# Missing #3



## SherryT (Jan 6, 2018)

Got parts 1, 2 and 4 so far (5 due either today or tomorrow)...how can I get it?


----------



## HalfSmoked (Jan 6, 2018)

Sorry I'm lost parts to what??


----------



## gmc2003 (Jan 6, 2018)

If your talking about the 5-day course - just send Jeff a note, and I'm sure he'll get to you. If your not talking about the course please disregard this message.

Chris


----------



## THW (Jan 6, 2018)

SherryT I am sure you can contact Jeff and get it.  If not, I could try to attach it to a private message to you.  I saved all of them.  The third lesson is a good one too about adding flavor to the meat.  It covers marinades, rubs, brines, injecting and sauces.  Be sure you get it.

Tom


----------



## SherryT (Jan 6, 2018)

Thanks for the replies...could someone share a link to contact Jeff (sorry...don't know where to look).

Thanks


----------



## SherryT (Jan 6, 2018)

halfsmoked said:


> Sorry I'm lost parts to what??



Part 3 of the 5-day e-course...did I post the question in the wrong forum?


----------



## THW (Jan 6, 2018)

I think it is "tulsajeff" Sherry.  Go to the envelope in upper right corner and send a private message.


----------



## gmc2003 (Jan 7, 2018)

Sherry, you posted in the correct forum.

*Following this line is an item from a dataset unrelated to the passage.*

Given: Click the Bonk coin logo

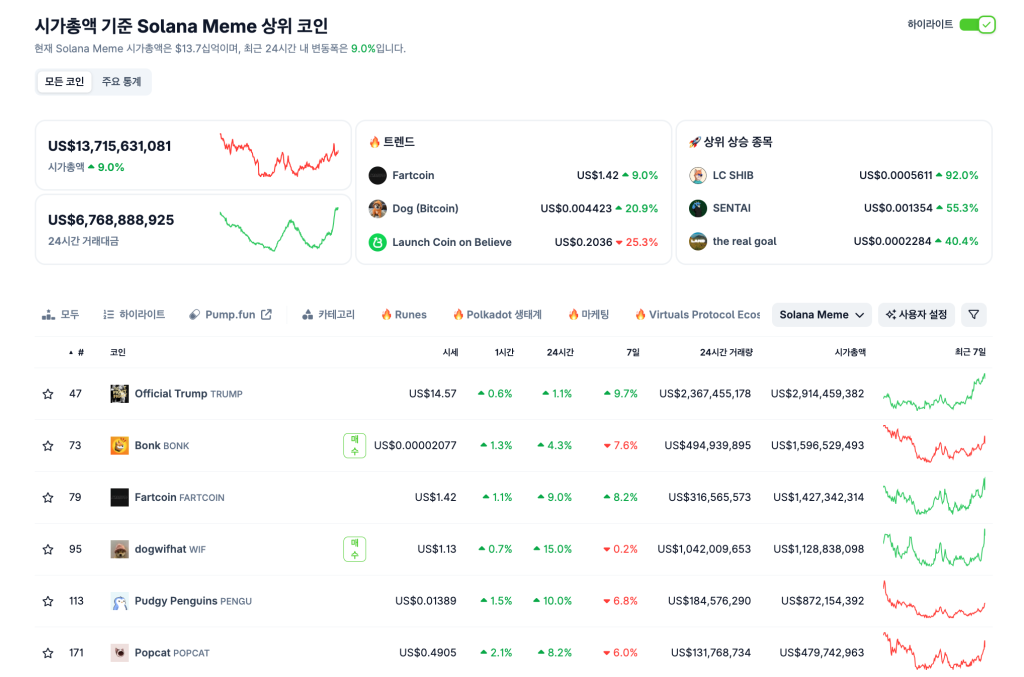Looking at the screenshot, I should [119, 446].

Some like myself don't always read the forum name when we use recent links or new links. 

Chris


----------



## SherryT (Jan 7, 2018)

Jeff sent the missing chapter to me and suggested the first try might have ended up in my spam folder...it did.

I feel all silly now...

Thanks to all for your comments!


----------



## THW (Jan 7, 2018)

Not any trouble at all for me Sherry.  I have had similar things happen in the past.

Have a great day


----------



## HalfSmoked (Jan 8, 2018)

Glad all went well. In my case I could just call it a senior moment. :rolleyes:

Sherry T  and THW Thanks for the like.

Warren


----------



## SherryT (Jan 8, 2018)

halfsmoked said:


> Glad all went well. In my case I could just call it a senior moment. :rolleyes:
> 
> Warren



I have quite a few of those myself, Warren! :)


----------



## THW (Jan 8, 2018)

Hahaha, I probably do but I can't remember.


----------



## HalfSmoked (Jan 8, 2018)

Hey they are a good excuse for my miss behavior.  :D

Warren


----------



## SherryT (Jan 8, 2018)

halfsmoked said:


> Hey they are a good excuse for my miss behavior.  :D
> 
> Warren



Yep...who can argue with it! 

I'll be 58 in a couple of weeks and plan to use it EXTENSIVELY from now on.;)


----------



## HalfSmoked (Jan 8, 2018)

Why your just a spring chicken I'm coming up on 75. Again thanks for the like.

Warren


----------



## jaswantbro19 (May 29, 2020)

lotofadi said:


> If your talking about the 5-day course - just send Jeff a note, and I'm sure he'll get to you. If your not talking about the course please disregard this message.



Which course? Please specify? and maybe this is not the right place for asking what you want?

Regards


----------